*WORK TO BE COMPLETED*: Rewrite every item below as a numbered list, leaving out the blank lines.

* begin GIVEN RECORDS *

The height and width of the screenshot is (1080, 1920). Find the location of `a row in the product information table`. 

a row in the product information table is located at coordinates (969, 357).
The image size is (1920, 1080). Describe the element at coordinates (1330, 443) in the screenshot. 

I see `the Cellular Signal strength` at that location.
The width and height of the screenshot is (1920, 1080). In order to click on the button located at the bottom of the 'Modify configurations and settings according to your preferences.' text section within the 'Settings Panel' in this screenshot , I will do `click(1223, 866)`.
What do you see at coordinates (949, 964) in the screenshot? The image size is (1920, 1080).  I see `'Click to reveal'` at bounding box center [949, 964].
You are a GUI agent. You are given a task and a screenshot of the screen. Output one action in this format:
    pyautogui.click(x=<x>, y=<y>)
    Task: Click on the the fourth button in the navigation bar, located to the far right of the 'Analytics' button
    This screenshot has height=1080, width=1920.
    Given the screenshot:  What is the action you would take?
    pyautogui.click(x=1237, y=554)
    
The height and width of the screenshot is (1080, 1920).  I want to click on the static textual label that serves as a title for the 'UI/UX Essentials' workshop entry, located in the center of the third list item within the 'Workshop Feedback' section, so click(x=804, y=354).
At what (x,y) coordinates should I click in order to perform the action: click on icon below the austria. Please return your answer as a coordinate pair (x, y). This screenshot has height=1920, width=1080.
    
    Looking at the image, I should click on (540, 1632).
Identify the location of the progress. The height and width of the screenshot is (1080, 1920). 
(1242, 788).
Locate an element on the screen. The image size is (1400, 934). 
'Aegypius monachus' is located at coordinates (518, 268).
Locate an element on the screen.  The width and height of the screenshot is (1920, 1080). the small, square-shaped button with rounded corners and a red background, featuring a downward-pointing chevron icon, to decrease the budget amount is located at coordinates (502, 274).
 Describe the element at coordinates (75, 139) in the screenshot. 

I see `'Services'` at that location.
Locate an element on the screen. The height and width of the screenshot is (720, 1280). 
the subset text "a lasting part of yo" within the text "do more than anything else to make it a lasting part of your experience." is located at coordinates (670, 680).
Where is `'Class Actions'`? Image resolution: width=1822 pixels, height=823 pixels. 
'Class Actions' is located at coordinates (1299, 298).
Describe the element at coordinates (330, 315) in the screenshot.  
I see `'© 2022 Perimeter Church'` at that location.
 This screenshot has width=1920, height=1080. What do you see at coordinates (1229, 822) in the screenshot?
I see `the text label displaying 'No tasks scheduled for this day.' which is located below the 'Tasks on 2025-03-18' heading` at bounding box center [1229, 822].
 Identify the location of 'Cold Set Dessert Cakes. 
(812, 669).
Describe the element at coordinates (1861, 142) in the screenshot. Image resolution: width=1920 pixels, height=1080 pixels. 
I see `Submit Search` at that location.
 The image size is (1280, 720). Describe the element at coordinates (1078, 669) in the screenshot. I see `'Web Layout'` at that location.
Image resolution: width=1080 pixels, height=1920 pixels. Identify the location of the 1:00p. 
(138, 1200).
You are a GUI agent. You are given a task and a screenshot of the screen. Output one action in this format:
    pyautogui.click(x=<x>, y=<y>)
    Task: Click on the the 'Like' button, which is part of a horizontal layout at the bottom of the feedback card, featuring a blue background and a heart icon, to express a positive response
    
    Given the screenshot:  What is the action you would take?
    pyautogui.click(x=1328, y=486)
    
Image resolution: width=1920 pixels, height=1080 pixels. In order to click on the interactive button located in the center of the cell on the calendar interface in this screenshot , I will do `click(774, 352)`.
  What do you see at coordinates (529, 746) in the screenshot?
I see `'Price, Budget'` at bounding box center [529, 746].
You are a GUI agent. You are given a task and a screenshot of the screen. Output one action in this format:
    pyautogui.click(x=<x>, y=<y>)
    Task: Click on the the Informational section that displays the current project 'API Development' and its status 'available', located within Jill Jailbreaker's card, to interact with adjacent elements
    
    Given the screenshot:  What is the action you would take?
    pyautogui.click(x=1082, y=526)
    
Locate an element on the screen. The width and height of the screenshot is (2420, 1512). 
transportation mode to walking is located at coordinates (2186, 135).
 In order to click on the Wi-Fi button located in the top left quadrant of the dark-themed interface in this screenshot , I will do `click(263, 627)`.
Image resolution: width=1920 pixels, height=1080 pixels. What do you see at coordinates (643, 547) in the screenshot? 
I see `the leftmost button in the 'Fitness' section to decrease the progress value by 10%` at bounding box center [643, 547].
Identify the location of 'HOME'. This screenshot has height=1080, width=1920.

* end GIVEN RECORDS *

*FULL SOLUTION*:
1. The height and width of the screenshot is (1080, 1920). Find the location of `a row in the product information table`. 
2. a row in the product information table is located at coordinates (969, 357).
3. The image size is (1920, 1080). Describe the element at coordinates (1330, 443) in the screenshot. 
4. I see `the Cellular Signal strength` at that location.
5. The width and height of the screenshot is (1920, 1080). In order to click on the button located at the bottom of the 'Modify configurations and settings according to your preferences.' text section within the 'Settings Panel' in this screenshot , I will do `click(1223, 866)`.
6. What do you see at coordinates (949, 964) in the screenshot? The image size is (1920, 1080).  I see `'Click to reveal'` at bounding box center [949, 964].
7. You are a GUI agent. You are given a task and a screenshot of the screen. Output one action in this format:
8.     pyautogui.click(x=<x>, y=<y>)
9.     Task: Click on the the fourth button in the navigation bar, located to the far right of the 'Analytics' button
10.     This screenshot has height=1080, width=1920.
11.     Given the screenshot:  What is the action you would take?
12.     pyautogui.click(x=1237, y=554)
13. The height and width of the screenshot is (1080, 1920).  I want to click on the static textual label that serves as a title for the 'UI/UX Essentials' workshop entry, located in the center of the third list item within the 'Workshop Feedback' section, so click(x=804, y=354).
14. At what (x,y) coordinates should I click in order to perform the action: click on icon below the austria. Please return your answer as a coordinate pair (x, y). This screenshot has height=1920, width=1080.
15.     Looking at the image, I should click on (540, 1632).
16. Identify the location of the progress. The height and width of the screenshot is (1080, 1920). 
17. (1242, 788).
18. Locate an element on the screen. The image size is (1400, 934). 
19. 'Aegypius monachus' is located at coordinates (518, 268).
20. Locate an element on the screen.  The width and height of the screenshot is (1920, 1080). the small, square-shaped button with rounded corners and a red background, featuring a downward-pointing chevron icon, to decrease the budget amount is located at coordinates (502, 274).
21.  Describe the element at coordinates (75, 139) in the screenshot. 
22. I see `'Services'` at that location.
23. Locate an element on the screen. The height and width of the screenshot is (720, 1280). 
24. the subset text "a lasting part of yo" within the text "do more than anything else to make it a lasting part of your experience." is located at coordinates (670, 680).
25. Where is `'Class Actions'`? Image resolution: width=1822 pixels, height=823 pixels. 
26. 'Class Actions' is located at coordinates (1299, 298).
27. Describe the element at coordinates (330, 315) in the screenshot.  
28. I see `'© 2022 Perimeter Church'` at that location.
29.  This screenshot has width=1920, height=1080. What do you see at coordinates (1229, 822) in the screenshot?
30. I see `the text label displaying 'No tasks scheduled for this day.' which is located below the 'Tasks on 2025-03-18' heading` at bounding box center [1229, 822].
31.  Identify the location of 'Cold Set Dessert Cakes. 
32. (812, 669).
33. Describe the element at coordinates (1861, 142) in the screenshot. Image resolution: width=1920 pixels, height=1080 pixels. 
34. I see `Submit Search` at that location.
35.  The image size is (1280, 720). Describe the element at coordinates (1078, 669) in the screenshot. I see `'Web Layout'` at that location.
36. Image resolution: width=1080 pixels, height=1920 pixels. Identify the location of the 1:00p. 
37. (138, 1200).
38. You are a GUI agent. You are given a task and a screenshot of the screen. Output one action in this format:
39.     pyautogui.click(x=<x>, y=<y>)
40.     Task: Click on the the 'Like' button, which is part of a horizontal layout at the bottom of the feedback card, featuring a blue background and a heart icon, to express a positive response
41.     Given the screenshot:  What is the action you would take?
42.     pyautogui.click(x=1328, y=486)
43. Image resolution: width=1920 pixels, height=1080 pixels. In order to click on the interactive button located in the center of the cell on the calendar interface in this screenshot , I will do `click(774, 352)`.
44.   What do you see at coordinates (529, 746) in the screenshot?
45. I see `'Price, Budget'` at bounding box center [529, 746].
46. You are a GUI agent. You are given a task and a screenshot of the screen. Output one action in this format:
47.     pyautogui.click(x=<x>, y=<y>)
48.     Task: Click on the the Informational section that displays the current project 'API Development' and its status 'available', located within Jill Jailbreaker's card, to interact with adjacent elements
49.     Given the screenshot:  What is the action you would take?
50.     pyautogui.click(x=1082, y=526)
51. Locate an element on the screen. The width and height of the screenshot is (2420, 1512). 
52. transportation mode to walking is located at coordinates (2186, 135).
53.  In order to click on the Wi-Fi button located in the top left quadrant of the dark-themed interface in this screenshot , I will do `click(263, 627)`.
54. Image resolution: width=1920 pixels, height=1080 pixels. What do you see at coordinates (643, 547) in the screenshot? 
55. I see `the leftmost button in the 'Fitness' section to decrease the progress value by 10%` at bounding box center [643, 547].
56. Identify the location of 'HOME'. This screenshot has height=1080, width=1920.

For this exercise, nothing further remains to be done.